Not exactly. Because, while some fatties are now seen as ‘acceptable’ when they previously may not have been, there are still plenty more of us who are seen as ‘unacceptable’. From this division comes the ‘good’ fatty and ‘bad’ fatty divide.
So what do I mean when I say ‘good’ fatty? To define this, I ask you to think about conversations about bodies (your own, somebody else’s) you may have had in the past. Do any of these utterances sound familiar?
“I would want to get out of the ‘morbidly obese’ BMI range.”
“Their aim is to just get down to a size 16, so straight-size clothes fit.”
“I don’t mind my jelly, but I wish more of it were in my boobs or bum.”
“He’s overweight, but he exercises all the time, so it’s OK.”

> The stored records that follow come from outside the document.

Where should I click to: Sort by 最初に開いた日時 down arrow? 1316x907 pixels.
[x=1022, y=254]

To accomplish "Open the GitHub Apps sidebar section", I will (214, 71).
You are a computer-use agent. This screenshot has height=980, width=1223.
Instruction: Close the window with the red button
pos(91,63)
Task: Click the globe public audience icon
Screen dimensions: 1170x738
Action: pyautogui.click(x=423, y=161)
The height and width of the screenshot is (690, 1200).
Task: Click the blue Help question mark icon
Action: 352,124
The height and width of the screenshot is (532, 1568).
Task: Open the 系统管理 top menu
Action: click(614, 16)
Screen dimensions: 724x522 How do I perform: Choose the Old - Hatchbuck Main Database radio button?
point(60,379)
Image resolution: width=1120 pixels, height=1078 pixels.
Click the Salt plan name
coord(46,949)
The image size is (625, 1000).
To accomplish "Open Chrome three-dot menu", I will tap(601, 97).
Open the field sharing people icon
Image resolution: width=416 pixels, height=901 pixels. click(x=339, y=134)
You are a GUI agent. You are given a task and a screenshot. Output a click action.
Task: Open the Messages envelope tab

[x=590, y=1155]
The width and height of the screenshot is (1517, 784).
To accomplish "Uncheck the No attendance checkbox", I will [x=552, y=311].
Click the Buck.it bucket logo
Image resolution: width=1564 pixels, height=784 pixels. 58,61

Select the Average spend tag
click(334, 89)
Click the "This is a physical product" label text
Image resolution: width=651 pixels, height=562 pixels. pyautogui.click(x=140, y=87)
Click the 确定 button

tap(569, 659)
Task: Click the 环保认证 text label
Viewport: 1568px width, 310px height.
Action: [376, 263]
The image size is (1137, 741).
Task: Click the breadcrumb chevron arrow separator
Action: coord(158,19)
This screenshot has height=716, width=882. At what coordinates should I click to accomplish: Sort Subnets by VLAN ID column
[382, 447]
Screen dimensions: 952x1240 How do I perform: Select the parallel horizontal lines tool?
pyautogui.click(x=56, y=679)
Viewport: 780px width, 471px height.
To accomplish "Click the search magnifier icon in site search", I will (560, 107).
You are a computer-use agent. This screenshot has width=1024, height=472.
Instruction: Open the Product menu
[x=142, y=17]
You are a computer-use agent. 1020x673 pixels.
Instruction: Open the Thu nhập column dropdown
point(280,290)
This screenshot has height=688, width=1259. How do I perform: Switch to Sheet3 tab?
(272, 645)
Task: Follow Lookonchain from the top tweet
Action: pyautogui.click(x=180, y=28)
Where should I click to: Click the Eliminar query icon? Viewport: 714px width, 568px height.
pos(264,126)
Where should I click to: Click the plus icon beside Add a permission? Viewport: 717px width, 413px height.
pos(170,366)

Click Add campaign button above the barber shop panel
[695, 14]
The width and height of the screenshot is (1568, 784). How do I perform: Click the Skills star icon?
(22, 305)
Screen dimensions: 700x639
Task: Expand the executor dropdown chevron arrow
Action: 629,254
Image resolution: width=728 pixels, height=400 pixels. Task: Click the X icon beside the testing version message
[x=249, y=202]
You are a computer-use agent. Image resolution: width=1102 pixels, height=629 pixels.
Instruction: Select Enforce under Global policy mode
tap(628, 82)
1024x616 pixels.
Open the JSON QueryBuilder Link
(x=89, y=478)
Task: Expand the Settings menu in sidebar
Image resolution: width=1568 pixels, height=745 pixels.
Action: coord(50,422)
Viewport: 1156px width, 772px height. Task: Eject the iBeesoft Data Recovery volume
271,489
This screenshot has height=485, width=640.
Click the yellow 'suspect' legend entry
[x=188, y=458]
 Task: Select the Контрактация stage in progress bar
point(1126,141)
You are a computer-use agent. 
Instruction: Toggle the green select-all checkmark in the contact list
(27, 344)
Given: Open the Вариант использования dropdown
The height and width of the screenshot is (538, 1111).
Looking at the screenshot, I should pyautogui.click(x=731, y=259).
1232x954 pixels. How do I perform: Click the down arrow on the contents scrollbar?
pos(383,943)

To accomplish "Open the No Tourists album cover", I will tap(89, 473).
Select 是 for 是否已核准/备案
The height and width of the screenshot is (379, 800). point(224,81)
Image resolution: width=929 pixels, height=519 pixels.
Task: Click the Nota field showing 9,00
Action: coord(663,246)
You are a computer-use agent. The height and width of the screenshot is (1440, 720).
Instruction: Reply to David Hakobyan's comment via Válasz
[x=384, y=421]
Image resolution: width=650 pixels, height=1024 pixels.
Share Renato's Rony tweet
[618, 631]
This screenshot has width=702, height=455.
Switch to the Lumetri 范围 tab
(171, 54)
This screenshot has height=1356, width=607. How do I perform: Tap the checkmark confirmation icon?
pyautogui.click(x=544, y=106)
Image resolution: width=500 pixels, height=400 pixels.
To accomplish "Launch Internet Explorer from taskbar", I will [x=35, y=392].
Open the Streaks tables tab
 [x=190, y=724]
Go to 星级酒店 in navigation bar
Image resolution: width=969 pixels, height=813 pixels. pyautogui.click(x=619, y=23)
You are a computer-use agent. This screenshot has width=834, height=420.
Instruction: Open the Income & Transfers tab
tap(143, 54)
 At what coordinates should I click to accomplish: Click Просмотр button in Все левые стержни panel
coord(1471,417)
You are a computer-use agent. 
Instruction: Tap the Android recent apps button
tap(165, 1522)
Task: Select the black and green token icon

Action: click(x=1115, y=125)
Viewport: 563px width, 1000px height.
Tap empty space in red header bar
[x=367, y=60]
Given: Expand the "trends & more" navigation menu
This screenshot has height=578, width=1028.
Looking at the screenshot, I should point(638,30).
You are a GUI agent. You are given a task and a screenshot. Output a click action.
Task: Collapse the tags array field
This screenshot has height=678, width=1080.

“I’ve always been fat, but I have a husband who loves me, so who cares?”
“You’re pretty chunky, but it doesn’t matter now because you’re working really hard to lose weight, and that’s the important thing.”
These are all examples of a ‘good’ fatty. Notice how they all could be reworded to start with “Fat is OK because…” or “Fat would be OK if…” (“Fat is OK because he exercises all the time”; “Fat would be OK if it were in my boobs or bum”). To be a ‘good’ fatty there has to be some sort of justification; a reason that excuses or counterbalances the existence of the fat being there.
This is where things start to get problematic, because in each of these scenarios fat is still being seen as an inherently bad thing and treated as an obstacle that must be overcome.
What makes a ‘good’ fatty ‘good’ is that they are seen to be acting in a way that opposes their fat, whether that be by dieting to lose weight, by exercising to maintain good health, by not having that much fat in the first place, or by most of the fat being located in certain, more suitable areas of the body.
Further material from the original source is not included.